### Excerpted data

---

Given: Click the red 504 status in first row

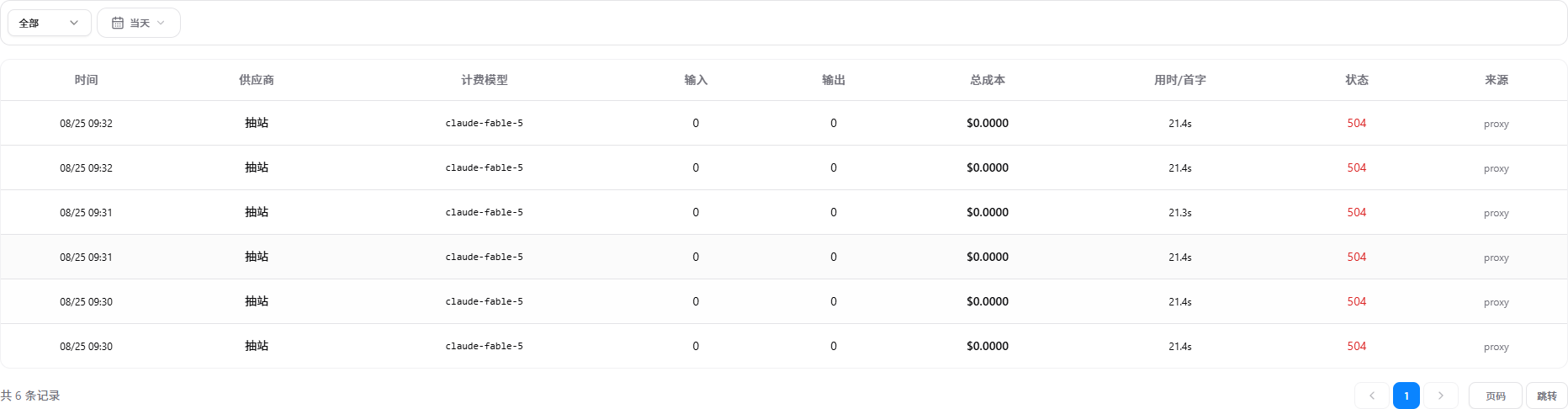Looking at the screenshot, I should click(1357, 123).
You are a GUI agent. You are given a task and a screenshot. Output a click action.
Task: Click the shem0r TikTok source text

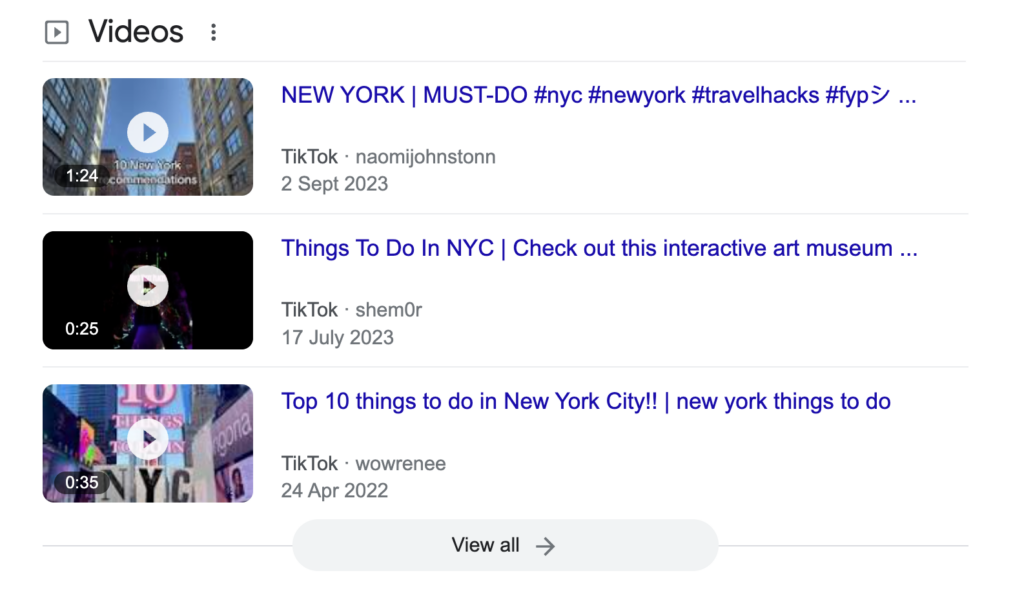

---

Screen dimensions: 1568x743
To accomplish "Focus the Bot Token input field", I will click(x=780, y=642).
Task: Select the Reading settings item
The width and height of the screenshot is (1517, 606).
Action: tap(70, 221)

---

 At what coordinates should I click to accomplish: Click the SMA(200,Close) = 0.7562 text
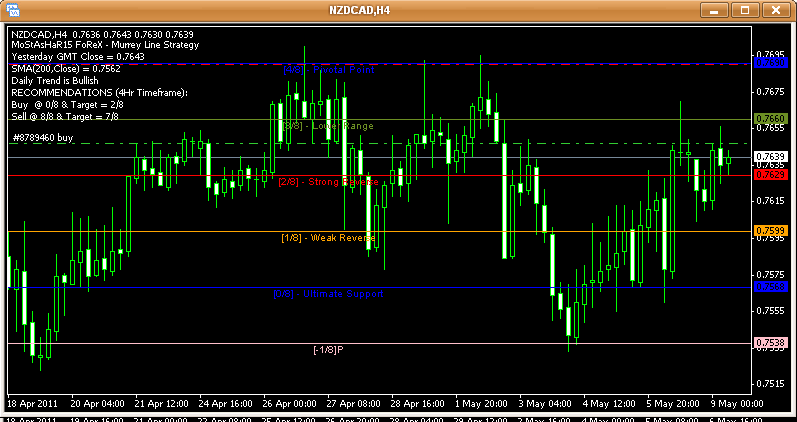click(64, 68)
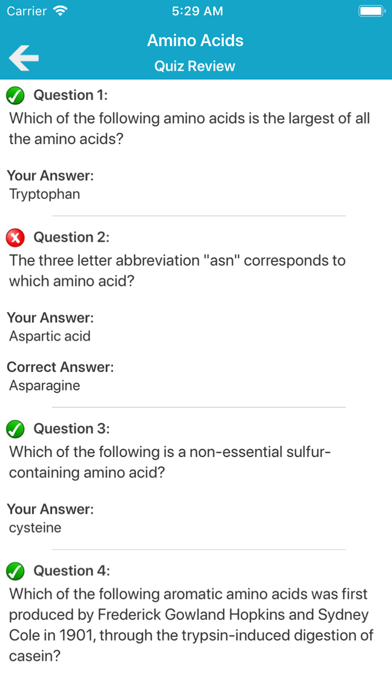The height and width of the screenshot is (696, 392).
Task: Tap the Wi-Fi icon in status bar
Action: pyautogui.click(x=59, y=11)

---

### Task directions
Above are the records; copy exactly the lines from the line with "You are a GUI" through the line with "Task: Click the shem0r TikTok source text", both included.

### Written solution
You are a GUI agent. You are given a task and a screenshot. Output a click action.
Task: Click the shem0r TikTok source text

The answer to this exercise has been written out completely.